HOW TO COMPLETE THIS TASK
Please print nothing but the lines from the one containing "Instruction: Select the" to the final line below, exactly, and no pictures.
GIVEN INFORMATION section start
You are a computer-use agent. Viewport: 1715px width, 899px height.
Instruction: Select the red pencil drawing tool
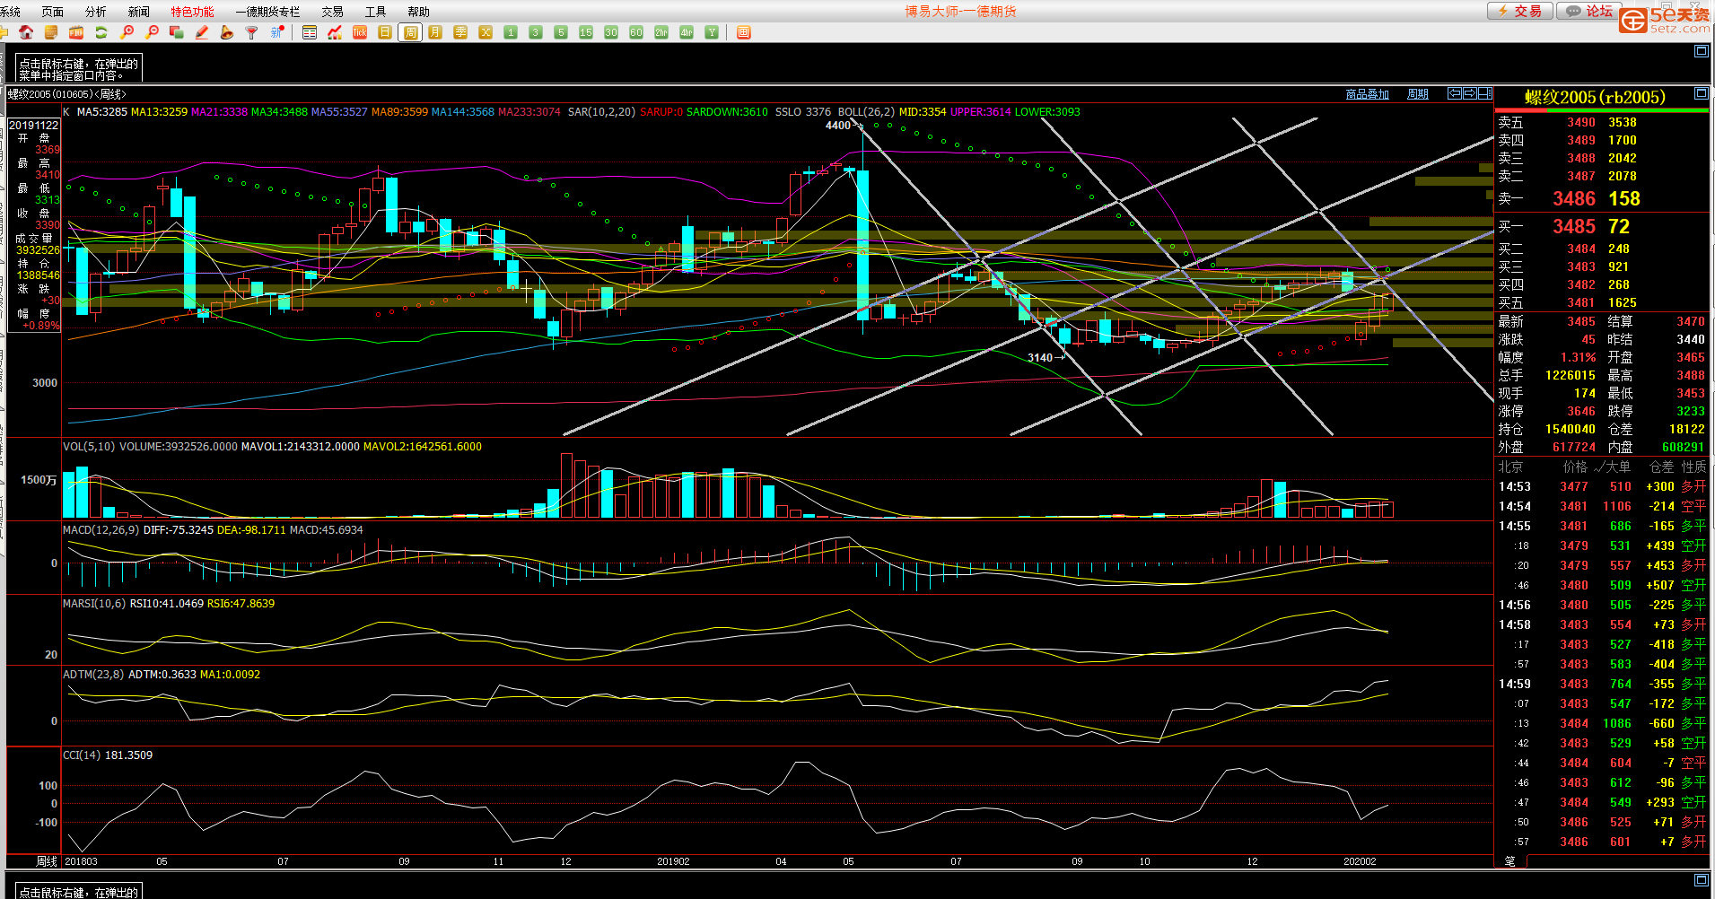(x=202, y=32)
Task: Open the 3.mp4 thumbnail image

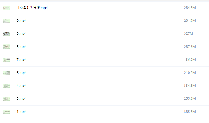Action: (x=6, y=99)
GIVEN INFORMATION section end
ANSWER TO THE EXERCISE
Instruction: Select the red pencil drawing tool
(x=202, y=32)
Task: Open the 3.mp4 thumbnail image

Action: (x=6, y=99)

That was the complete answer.